Fears over surging immigration, anger over economic inequality and rage over political powerlessness have driven a slim majority of British to vote to leave the European Union.
But the same conflicts are riling people in the US, France, Italy, Spain, Greece and many other countries. They are expressing their own agendas for radical change for their nations.
Referendum Day was the UK's Independence Day, declared Nigel Farage, leader of the UK Independence Party, several hours before the official Brexit verdict was announced.
This ignores, though, how interconnected the countries of the world have become. It will take years for the UK and other countries to create new systems and treaties, to build new relationships and to renew trust. They will constitute interdependence redefined rather than independence achieved.
Creating some semblance of stability and continuity in the meantime is the first enormous challenge for British political and economic leaders. Britain will take at least two years to negotiate its terms for exiting from the EU. The nature of that new relationship is very unclear, likewise its economic consequences.

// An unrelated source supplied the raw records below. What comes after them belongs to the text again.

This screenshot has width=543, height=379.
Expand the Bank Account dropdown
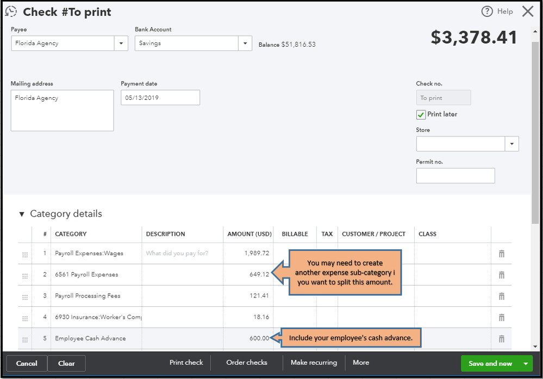pos(245,43)
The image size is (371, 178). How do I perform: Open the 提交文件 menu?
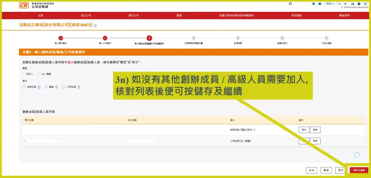pos(134,16)
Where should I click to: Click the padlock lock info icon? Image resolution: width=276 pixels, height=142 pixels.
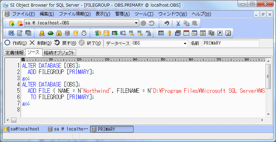[x=59, y=33]
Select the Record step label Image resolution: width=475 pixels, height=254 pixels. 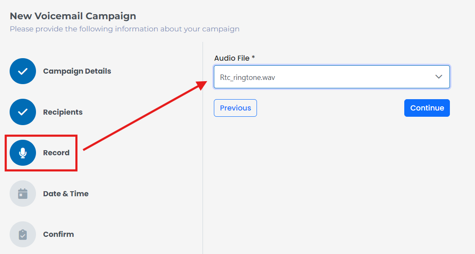click(56, 153)
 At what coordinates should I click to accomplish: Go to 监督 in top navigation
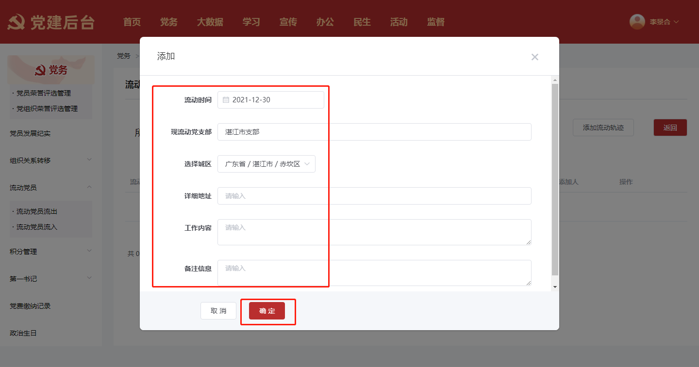pos(435,22)
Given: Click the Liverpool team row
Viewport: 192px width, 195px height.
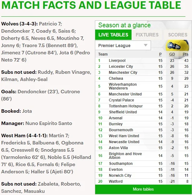Looking at the screenshot, I should (117, 61).
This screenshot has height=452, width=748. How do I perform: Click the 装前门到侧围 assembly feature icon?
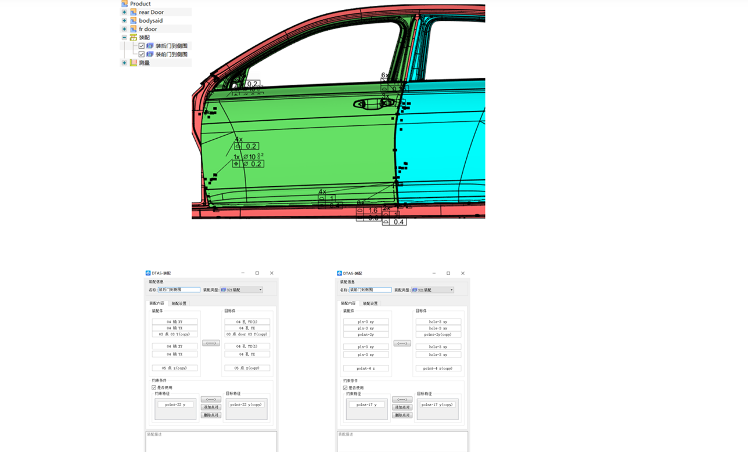[x=149, y=54]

Financial market players around the world, though, have already made their own instant, harsh judgements. The pound has slumped to its lowest level against the dollar in 30 years.

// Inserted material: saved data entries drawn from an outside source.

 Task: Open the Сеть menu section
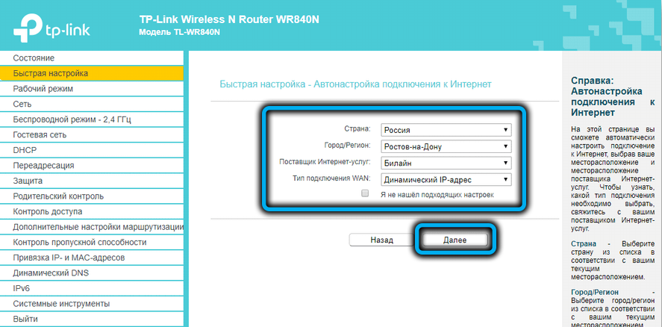point(22,105)
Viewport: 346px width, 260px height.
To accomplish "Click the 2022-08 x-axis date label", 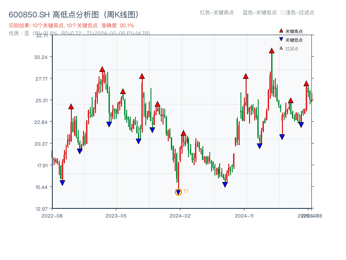I will [x=54, y=215].
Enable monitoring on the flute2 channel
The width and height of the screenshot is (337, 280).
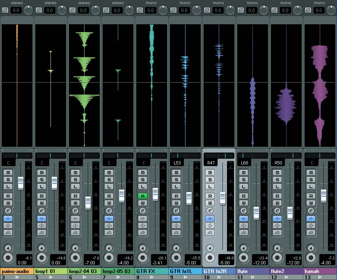click(277, 248)
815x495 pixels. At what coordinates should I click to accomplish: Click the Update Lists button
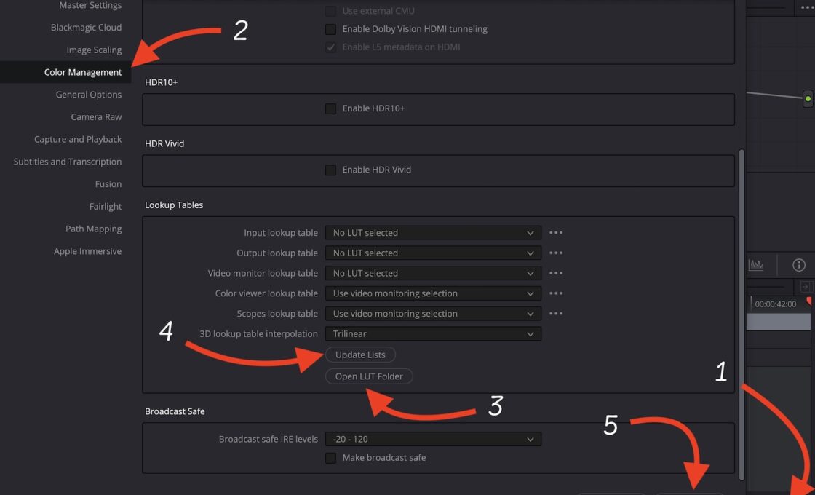click(x=360, y=355)
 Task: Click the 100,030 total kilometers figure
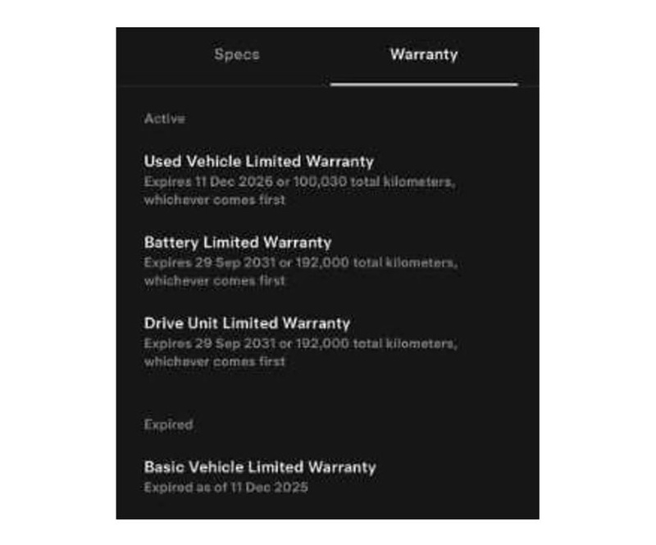pyautogui.click(x=372, y=182)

Weeks of extreme volatility lie ahead for many markets around the world. This will reflect not just the particular problem of the UK and the EU but far deeper global economic stresses. Slow growth, negative interest rates, ballooning debt, falling productivity and slowing Chinese growth are the main ailments.
Restoring some sense of nationhood is the second phenomenally hard challenge for the British. The referendum voting showed how deeply riven the country is. Scotland, Northern Ireland and London offered the strongest support for progressing with the EU; England and Wales the fiercest determination for going it alone.
Class and education also painfully fractured the nation. Less educated, poorer people were more likely to vote for exiting, while their counterparts more typically were pro-EU.
This vast chasm was evident in many pairs of adjacent cities. Newcastle, the beneficiary or urban regeneration, Nissan's massive car plant and some high tech industry, voted for remaining in the EU; Sunderland, its deeply depressed neighbour 25km to the south, voted to leave.
Likewise, Cambridge and Peterborough. One is home to a global academic community and international high technology companies; the other, barely 60km away, scrabbles a living from dying industries and low value agriculture aided by low wage, immigrant crop pickers.
With their referendum, the British have given powerful voice to these conflicts. Tumultuous change will ensue in the UK and around the world.
*Rod Oram is a UK-born New Zealand business journalist and a regular guest on Nine to Noon, among other media appearances.